─── RECORDS TO PROCESS ───

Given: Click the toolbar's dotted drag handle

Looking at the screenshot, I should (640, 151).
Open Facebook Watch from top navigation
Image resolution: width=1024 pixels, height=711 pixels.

───
─── RECORDS TO PROCESS ───

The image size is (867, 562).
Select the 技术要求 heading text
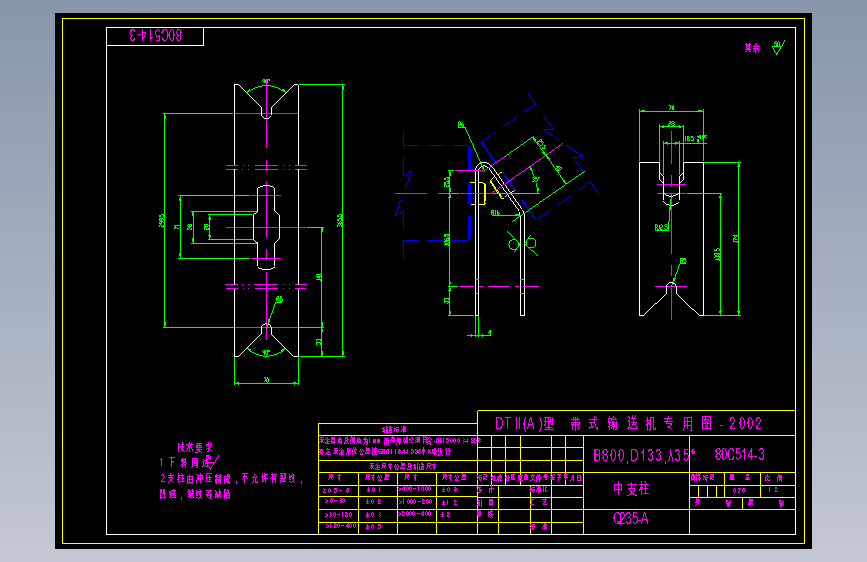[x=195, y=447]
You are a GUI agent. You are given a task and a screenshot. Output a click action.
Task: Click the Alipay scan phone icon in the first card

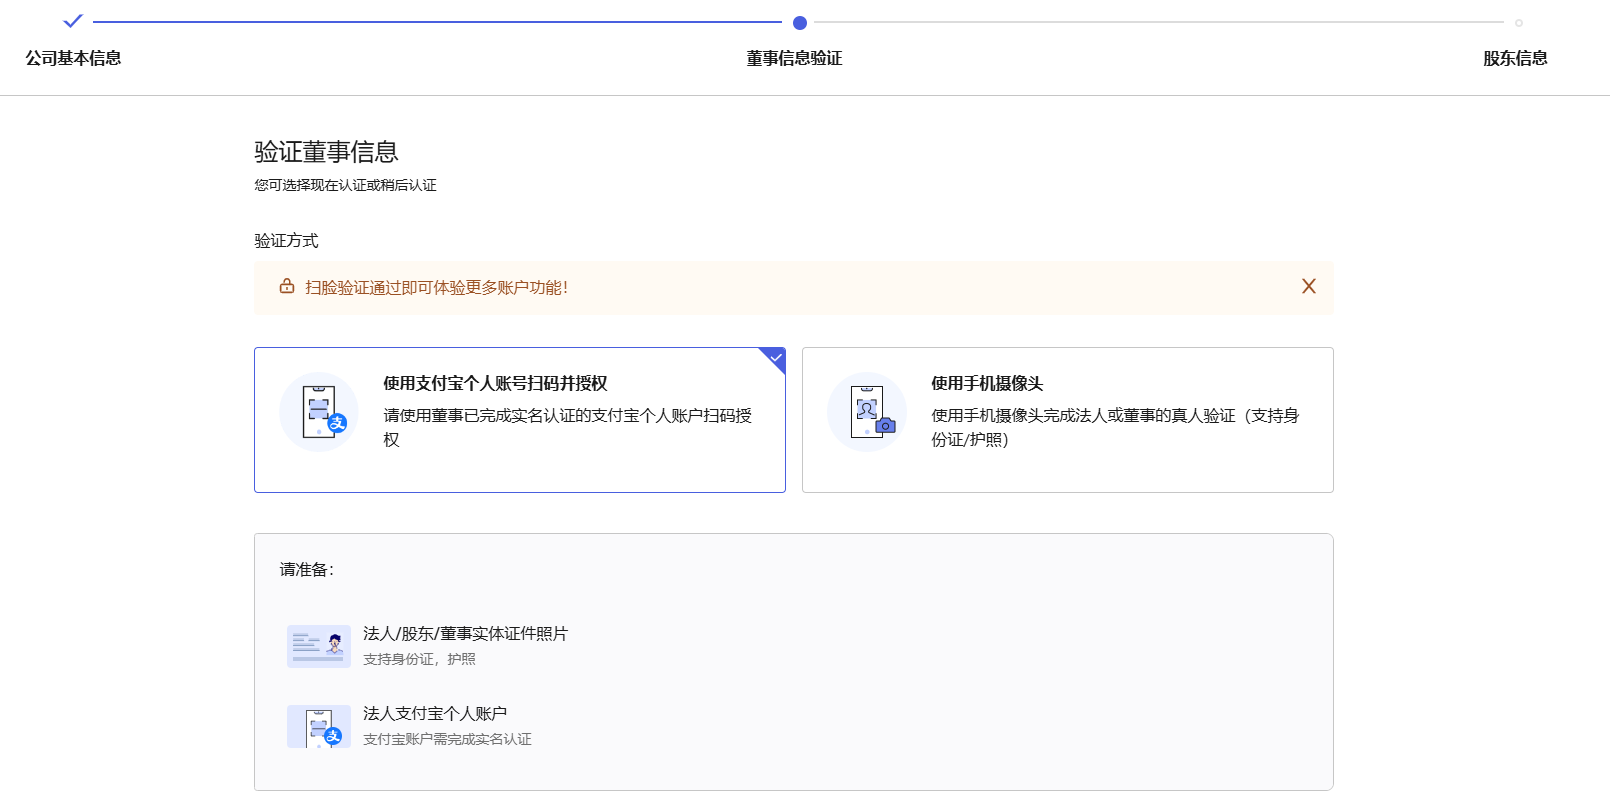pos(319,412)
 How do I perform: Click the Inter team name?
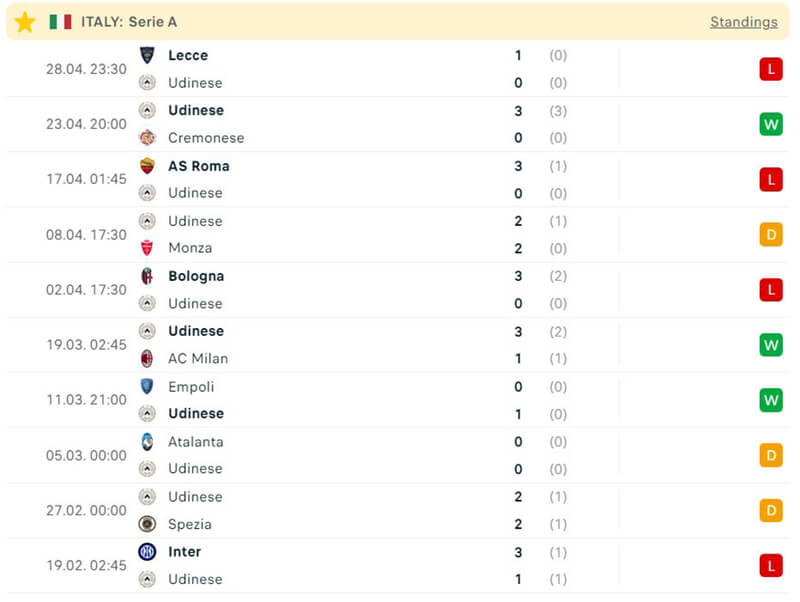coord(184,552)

───
─── RECORDS TO PROCESS ───

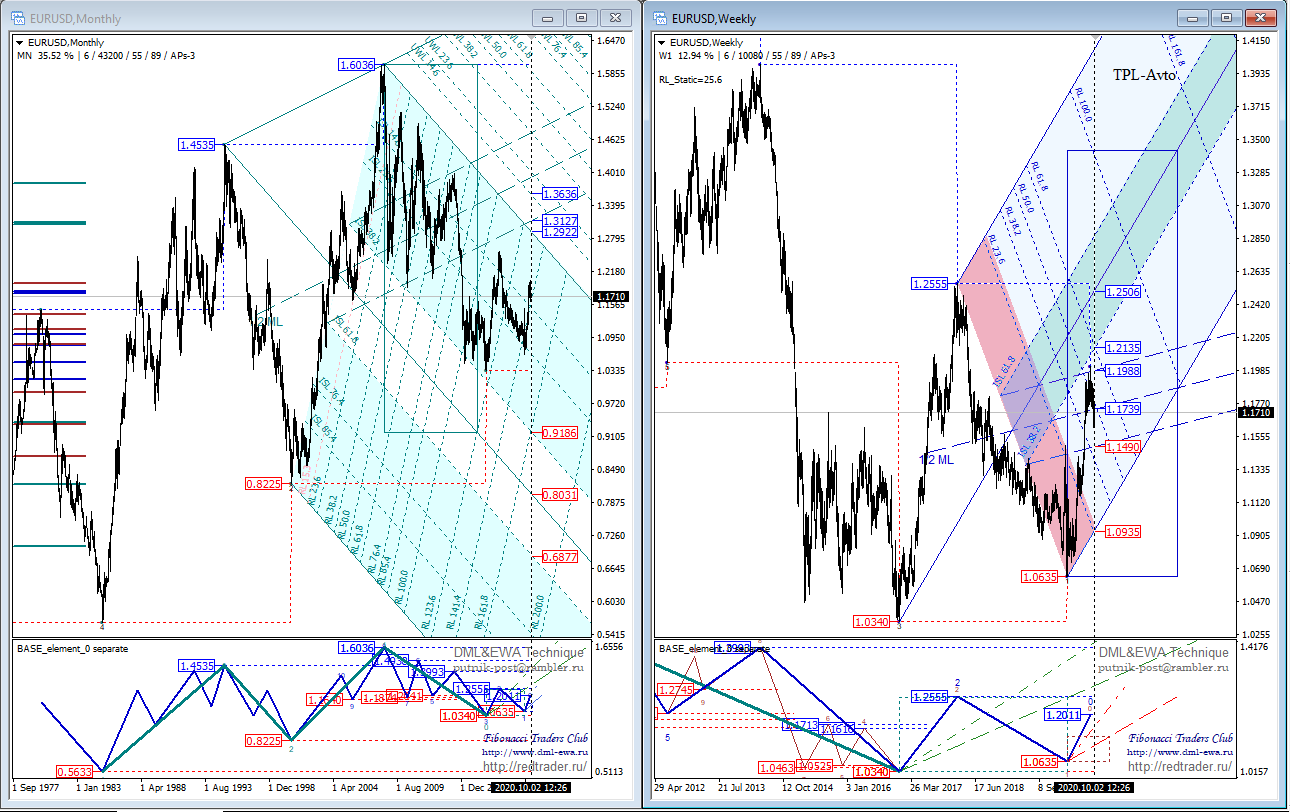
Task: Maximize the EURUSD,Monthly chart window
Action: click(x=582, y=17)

───

Give the exact lines, and only those, from the line containing "Given: Click the toolbar's dotted drag handle" through the line containing "Image resolution: width=1024" in the entries above.

■ SOLVED EXERCISE
Given: Click the toolbar's dotted drag handle

Looking at the screenshot, I should (640, 151).
Open Facebook Watch from top navigation
Image resolution: width=1024 pixels, height=711 pixels.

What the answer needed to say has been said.